Dec

19

Obras para conter crise somam R$ 5 bi

A pior seca das últimas décadas levantou diversos questionamentos sobre a falta de gestão de água e de investimentos no saneamento no Estado de São Paulo. Isso obrigou a Sabesp, o governo e especialistas do setor a repensarem o modelo de abastecimento. Principal companhia do setor no Estado, a Sabesp tratou de acelerar novos e antigos projetos. Alguns deles, porém, são criticados por especialistas, principalmente por terem custos altos para o benefício que vão proporcionar ou por não fazerem sentido no longo prazo.

> O QUE SE PEDE
(A) Segundo o texto sobre as obras contra a crise hídrica em São Paulo, por que especialistas criticam alguns projetos acelerados pela Sabesp? Responda em uma a três frases.
(B) De acordo com o texto sobre as obras contra a crise hídrica em São Paulo, quanto somam as obras para conter a crise?
(C) Prossiga o texto sobre as obras da Sabesp contra a crise hídrica em São Paulo, começando após a última frase apresentada.

> DADOS FORNECIDOS
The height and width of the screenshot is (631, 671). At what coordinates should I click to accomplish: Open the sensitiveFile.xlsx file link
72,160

--

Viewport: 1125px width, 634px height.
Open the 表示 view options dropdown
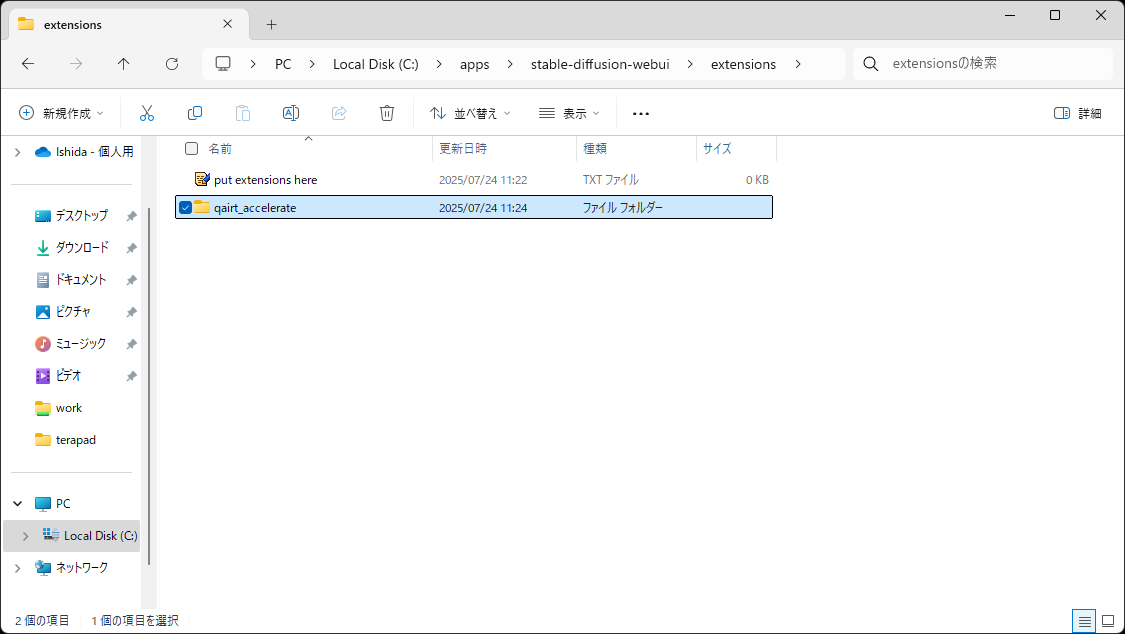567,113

--

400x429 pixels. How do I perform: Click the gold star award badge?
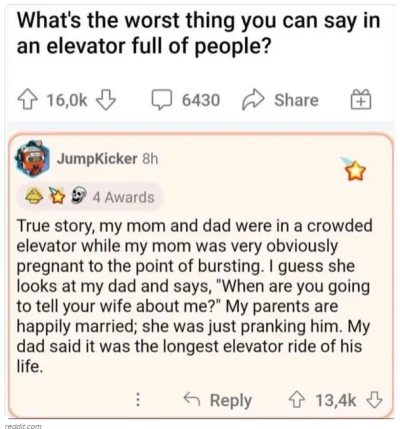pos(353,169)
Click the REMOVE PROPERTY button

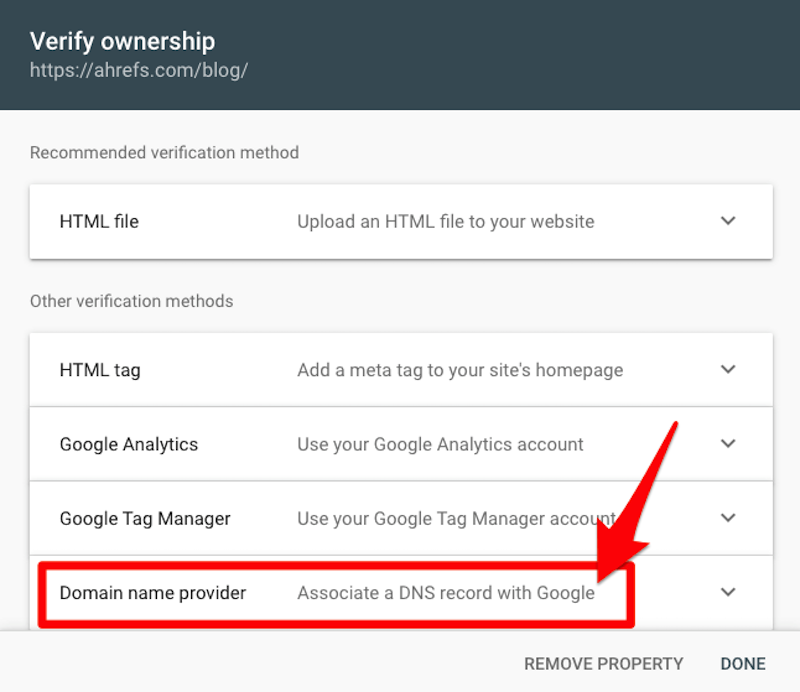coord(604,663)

> EM RESPOSTA
(A) Especialistas criticam alguns desses projetos principalmente por terem custos altos em relação ao benefício que vão proporcionar ou por não fazerem sentido no longo prazo.

(B) As obras somam R$ 5 bi.

(C)
Segundo levantamento feito pelo Valor a partir de informações coletadas com a Sabesp e com a Secretaria de Saneamento e Recursos Hídricos de São Paulo, há oito projetos a serem implementados nos próximos anos. Juntos, vão custar cerca de R$ 5 bilhões e somam uma vazão adicional de 19,7 m3 /s. Na estimativa da Sabesp, devem adicionar uma produção de água de 10,4 m3 /s na Região Metropolitana de São Paulo até 2018. Os dois números não batem porque não é toda vazão que será transformada em produção de água para distribuição ao consumidor.

Antes da crise que reduziu drasticamente os níveis dos reservatórios, o consumo de água na região era de 70 m3 /s. Atualmente, com a redução da demanda por causa da crise, estima-se que o consumo esteja variando entre 50 m3 /s e 60 m3 /s.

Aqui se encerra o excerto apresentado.